Ed Rendell’s victory in the Pennsylvania governor’s race Tuesday was one of the few highlights for the Democratic Party on election night.
The GOP regained control of the Senate and won more seats in the House, establishing Republican control of national politics for at least the next two years.
Sophomore anthropology major Jesse Martin painted a grim picture of what was in store for the country.
“[In] the next two years [the Republicans] will further eliminate civil liberties and continue to enrich the top one percent,” he said, “the only good thing that will come from this…is that it will scar Americans enough to make them not vote for the fascist Republicans again.”
Rendell’s win left him more hopeful, though not without reservations.
“Rendell is going to make a better governor than Fisher,” he said, “but I am a little dissappointed in some of his policies.”
Martin explained that he did not get the impression that Rendell would be forceful in reforming government.

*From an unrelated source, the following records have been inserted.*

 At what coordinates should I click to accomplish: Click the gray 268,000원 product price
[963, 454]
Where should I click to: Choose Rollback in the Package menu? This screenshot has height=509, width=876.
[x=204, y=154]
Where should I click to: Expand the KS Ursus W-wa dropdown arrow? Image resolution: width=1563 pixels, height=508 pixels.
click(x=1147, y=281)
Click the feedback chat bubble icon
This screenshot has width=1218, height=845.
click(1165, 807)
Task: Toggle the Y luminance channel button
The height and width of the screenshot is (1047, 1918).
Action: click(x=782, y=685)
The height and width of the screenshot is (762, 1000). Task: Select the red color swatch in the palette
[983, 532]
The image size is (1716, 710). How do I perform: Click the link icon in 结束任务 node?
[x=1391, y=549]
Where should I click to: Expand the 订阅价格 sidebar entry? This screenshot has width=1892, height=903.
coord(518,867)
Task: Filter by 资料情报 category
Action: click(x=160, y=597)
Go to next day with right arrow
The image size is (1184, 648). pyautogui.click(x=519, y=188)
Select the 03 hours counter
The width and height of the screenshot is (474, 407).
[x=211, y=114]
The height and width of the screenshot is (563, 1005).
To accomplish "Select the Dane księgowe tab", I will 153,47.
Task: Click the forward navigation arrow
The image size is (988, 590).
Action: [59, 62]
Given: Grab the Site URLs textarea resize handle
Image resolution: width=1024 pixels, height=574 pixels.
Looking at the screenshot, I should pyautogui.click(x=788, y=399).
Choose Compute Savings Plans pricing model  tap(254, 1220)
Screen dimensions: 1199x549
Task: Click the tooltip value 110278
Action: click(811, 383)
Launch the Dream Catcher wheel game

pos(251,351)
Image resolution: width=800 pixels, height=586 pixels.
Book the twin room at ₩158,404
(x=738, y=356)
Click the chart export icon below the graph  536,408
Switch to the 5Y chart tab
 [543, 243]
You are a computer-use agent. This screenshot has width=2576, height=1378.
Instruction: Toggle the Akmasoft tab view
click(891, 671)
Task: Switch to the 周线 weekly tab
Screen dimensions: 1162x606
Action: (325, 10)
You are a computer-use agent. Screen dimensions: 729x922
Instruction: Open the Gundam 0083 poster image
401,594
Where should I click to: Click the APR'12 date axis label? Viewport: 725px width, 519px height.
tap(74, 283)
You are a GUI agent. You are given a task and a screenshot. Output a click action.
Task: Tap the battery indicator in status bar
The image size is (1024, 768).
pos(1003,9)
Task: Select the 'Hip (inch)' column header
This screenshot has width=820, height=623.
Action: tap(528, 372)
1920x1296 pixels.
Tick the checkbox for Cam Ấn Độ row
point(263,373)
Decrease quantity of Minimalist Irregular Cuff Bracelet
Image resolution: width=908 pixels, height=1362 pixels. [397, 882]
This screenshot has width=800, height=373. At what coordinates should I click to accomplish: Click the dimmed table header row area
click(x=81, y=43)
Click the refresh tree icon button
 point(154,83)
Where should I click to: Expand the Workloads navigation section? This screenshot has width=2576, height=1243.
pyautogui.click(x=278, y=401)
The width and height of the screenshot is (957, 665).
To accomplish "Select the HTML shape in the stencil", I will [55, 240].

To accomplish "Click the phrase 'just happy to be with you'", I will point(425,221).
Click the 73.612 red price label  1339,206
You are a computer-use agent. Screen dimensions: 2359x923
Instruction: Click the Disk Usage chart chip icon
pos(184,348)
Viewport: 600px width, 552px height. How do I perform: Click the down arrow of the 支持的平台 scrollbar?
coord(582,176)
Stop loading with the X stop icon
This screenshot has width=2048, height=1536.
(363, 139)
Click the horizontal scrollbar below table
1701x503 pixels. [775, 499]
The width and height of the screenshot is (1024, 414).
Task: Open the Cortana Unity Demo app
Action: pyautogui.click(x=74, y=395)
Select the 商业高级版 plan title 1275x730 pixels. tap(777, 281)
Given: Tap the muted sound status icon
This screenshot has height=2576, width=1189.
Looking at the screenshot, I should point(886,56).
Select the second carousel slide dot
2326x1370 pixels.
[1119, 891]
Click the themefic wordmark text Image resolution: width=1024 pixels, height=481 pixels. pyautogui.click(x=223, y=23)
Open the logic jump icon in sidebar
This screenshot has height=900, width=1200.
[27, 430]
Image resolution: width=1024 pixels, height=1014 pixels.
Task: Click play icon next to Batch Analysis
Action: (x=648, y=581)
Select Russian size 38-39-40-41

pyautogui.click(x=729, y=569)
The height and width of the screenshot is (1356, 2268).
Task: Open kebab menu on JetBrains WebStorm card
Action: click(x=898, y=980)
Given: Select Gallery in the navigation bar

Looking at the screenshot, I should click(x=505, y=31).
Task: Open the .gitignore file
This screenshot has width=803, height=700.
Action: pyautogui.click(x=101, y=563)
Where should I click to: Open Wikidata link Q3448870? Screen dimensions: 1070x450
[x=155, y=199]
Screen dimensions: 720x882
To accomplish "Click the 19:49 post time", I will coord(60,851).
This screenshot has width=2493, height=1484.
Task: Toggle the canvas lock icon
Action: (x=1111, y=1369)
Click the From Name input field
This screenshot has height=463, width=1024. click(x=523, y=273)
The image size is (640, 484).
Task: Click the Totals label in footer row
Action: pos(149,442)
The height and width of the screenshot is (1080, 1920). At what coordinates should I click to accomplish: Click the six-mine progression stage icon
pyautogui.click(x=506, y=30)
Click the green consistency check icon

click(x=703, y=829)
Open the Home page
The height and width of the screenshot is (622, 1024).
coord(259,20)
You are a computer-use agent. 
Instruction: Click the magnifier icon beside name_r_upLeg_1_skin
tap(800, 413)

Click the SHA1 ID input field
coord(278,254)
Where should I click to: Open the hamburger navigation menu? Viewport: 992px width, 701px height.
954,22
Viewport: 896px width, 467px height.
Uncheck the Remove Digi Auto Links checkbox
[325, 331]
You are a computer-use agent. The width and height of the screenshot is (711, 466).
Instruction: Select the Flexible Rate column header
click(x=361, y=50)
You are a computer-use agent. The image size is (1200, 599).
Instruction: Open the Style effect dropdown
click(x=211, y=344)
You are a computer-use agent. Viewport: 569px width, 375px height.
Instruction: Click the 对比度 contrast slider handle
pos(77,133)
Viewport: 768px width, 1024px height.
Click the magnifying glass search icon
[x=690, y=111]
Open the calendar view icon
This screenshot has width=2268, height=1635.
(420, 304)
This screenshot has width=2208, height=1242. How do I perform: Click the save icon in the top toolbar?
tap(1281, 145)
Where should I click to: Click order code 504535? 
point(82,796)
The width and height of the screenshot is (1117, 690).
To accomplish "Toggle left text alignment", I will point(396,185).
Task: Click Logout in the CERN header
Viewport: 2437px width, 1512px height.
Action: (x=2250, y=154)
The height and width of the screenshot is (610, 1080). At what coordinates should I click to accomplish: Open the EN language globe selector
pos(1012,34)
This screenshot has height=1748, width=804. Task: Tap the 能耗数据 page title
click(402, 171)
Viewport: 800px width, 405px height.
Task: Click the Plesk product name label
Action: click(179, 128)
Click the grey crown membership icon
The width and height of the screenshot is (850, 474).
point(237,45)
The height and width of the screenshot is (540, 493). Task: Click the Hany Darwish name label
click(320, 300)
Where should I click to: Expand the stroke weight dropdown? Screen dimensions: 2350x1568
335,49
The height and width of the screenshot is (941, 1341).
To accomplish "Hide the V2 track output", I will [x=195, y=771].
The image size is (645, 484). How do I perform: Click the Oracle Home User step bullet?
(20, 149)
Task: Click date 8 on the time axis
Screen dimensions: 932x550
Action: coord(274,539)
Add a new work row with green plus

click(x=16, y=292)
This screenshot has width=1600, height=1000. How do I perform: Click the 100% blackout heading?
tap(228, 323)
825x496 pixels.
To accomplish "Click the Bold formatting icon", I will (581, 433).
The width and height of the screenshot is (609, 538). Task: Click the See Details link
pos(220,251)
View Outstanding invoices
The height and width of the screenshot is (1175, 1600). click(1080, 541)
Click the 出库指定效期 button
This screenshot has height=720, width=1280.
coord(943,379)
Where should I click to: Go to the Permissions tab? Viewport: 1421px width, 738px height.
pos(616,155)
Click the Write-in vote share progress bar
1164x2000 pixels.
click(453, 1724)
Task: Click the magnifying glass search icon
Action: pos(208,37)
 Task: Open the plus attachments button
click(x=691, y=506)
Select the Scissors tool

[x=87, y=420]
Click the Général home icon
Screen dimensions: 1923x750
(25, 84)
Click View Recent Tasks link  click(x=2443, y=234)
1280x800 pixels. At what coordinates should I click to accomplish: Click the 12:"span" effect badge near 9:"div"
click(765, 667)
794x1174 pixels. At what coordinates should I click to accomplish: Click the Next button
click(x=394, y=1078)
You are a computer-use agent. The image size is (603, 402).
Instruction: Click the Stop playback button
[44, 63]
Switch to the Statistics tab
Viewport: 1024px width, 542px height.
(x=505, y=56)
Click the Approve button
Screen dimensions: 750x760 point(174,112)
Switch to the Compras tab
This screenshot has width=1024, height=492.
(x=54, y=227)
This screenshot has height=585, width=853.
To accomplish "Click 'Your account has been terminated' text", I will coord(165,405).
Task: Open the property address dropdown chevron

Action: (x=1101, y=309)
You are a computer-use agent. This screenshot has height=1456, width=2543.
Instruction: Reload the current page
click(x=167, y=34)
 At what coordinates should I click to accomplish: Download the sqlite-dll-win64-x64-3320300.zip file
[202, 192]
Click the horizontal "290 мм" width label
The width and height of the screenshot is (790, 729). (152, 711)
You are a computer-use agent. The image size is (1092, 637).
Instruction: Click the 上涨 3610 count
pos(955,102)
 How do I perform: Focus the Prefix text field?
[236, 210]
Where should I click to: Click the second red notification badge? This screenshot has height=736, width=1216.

He said that Rendell seemed to be saying that we “need to tlak about reforms” not that “I will make these changes.”
Rendell, who is the first Philadlephia resident elected governor since 1916, promised during his campaign to increase the state’s contribution to education to 50 percent while lowering the property tax burden for state residents.
When he visited Temple on Oct. 16, Rendell also spoke about the need to keep Pennsylvania college graduates in the state.
“We need to take bright young people and make sure that they start their businesses here,” he said, “because we are losing our young people.”
Rendell defeated Republican state Attorney General Mike Fisher.
With 96 percent of precincts reporting Wednesday, Rendell had garnered 53 percent of the vote to Fisher’s 44 percent.
The other three percent went to Libertarian Party candidate Ken V. Krawchuck and Green Party hopeful Michael Morrill.
In the national Congressional races, Republicans achieved an electoral rarity: they gained seats in Congress in a midterm election.
It is rare for the party of a President to gain seats in Congress in the middle of his term.
President Bush’s two weeks of stumping for Republican candidates is being credited by both Democratic and Republican leaders as a key factor in the legislative victories.
The Congressional election failed to capture the attention of many Temple students, including political science major Sara Piersimoni.
Piersimoni, a resident of New York, did not vote in this election because problems with her absentee ballot last year has convinced her that “it is too much of a hassle.”
As of Wednesday, the GOP had control of 51 seats in the Senate, and the Democrats had 46.
The Louisiana Senate race will not be decided until a Dec. 7 runoff.
Neither incumbent Democrat Mary Landrieu or her three Republican challengers earned 50 percent of the vote.
Landrieu, who received 46 percent of the vote, will face Republican Suzanne Terrel, who won 27 percent of the ballot.
In the South Dakota Senate race, both parties are claiming victory in a very close race; a recount is likely.
The final seat is occupied by Independent Jim Jeffords of Vermnot.
Republicans have also won at least 226 seats in the House, already 3 more than they currently control.
The Democrats have captured 204 seats, and 15 seats have still not been decided as of press time.
A party needs 218 seats to have a majority in the 435 seat House.